Aim of the task:
From the first line to the last, give the records again exactly.

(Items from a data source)
•••

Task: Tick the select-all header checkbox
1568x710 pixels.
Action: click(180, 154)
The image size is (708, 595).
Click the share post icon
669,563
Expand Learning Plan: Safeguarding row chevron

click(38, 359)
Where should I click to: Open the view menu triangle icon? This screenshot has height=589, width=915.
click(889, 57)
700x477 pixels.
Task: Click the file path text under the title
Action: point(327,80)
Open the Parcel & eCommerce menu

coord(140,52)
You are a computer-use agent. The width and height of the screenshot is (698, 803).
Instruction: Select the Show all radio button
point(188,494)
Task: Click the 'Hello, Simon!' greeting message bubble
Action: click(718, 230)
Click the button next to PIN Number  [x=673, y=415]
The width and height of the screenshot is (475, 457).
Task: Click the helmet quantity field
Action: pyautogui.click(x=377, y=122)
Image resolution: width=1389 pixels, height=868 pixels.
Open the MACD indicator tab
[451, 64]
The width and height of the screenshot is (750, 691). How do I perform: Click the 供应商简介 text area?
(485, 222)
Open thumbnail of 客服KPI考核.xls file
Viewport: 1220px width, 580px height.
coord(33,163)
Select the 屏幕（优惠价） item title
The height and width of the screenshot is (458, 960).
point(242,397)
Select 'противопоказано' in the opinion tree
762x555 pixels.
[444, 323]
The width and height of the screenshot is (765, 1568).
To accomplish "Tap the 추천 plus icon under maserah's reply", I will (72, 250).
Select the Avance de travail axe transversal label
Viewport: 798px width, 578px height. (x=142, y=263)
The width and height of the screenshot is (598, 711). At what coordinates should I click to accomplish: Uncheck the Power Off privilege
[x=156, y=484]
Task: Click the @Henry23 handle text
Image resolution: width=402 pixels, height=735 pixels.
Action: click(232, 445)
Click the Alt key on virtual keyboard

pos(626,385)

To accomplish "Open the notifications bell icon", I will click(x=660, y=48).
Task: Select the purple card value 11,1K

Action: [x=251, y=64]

•••

Task solution:
Task: Tick the select-all header checkbox
1568x710 pixels.
Action: click(180, 154)
The image size is (708, 595).
Click the share post icon
669,563
Expand Learning Plan: Safeguarding row chevron

click(38, 359)
Where should I click to: Open the view menu triangle icon? This screenshot has height=589, width=915.
click(889, 57)
700x477 pixels.
Task: Click the file path text under the title
Action: point(327,80)
Open the Parcel & eCommerce menu

coord(140,52)
You are a computer-use agent. The width and height of the screenshot is (698, 803).
Instruction: Select the Show all radio button
point(188,494)
Task: Click the 'Hello, Simon!' greeting message bubble
Action: click(718, 230)
Click the button next to PIN Number  [x=673, y=415]
The width and height of the screenshot is (475, 457).
Task: Click the helmet quantity field
Action: pyautogui.click(x=377, y=122)
Image resolution: width=1389 pixels, height=868 pixels.
Open the MACD indicator tab
[451, 64]
The width and height of the screenshot is (750, 691). How do I perform: Click the 供应商简介 text area?
(485, 222)
Open thumbnail of 客服KPI考核.xls file
Viewport: 1220px width, 580px height.
coord(33,163)
Select the 屏幕（优惠价） item title
The height and width of the screenshot is (458, 960).
point(242,397)
Select 'противопоказано' in the opinion tree
762x555 pixels.
[444, 323]
The width and height of the screenshot is (765, 1568).
To accomplish "Tap the 추천 plus icon under maserah's reply", I will (72, 250).
Select the Avance de travail axe transversal label
Viewport: 798px width, 578px height. (x=142, y=263)
The width and height of the screenshot is (598, 711). At what coordinates should I click to accomplish: Uncheck the Power Off privilege
[x=156, y=484]
Task: Click the @Henry23 handle text
Image resolution: width=402 pixels, height=735 pixels.
Action: click(232, 445)
Click the Alt key on virtual keyboard

pos(626,385)

To accomplish "Open the notifications bell icon", I will click(x=660, y=48).
Task: Select the purple card value 11,1K

Action: [x=251, y=64]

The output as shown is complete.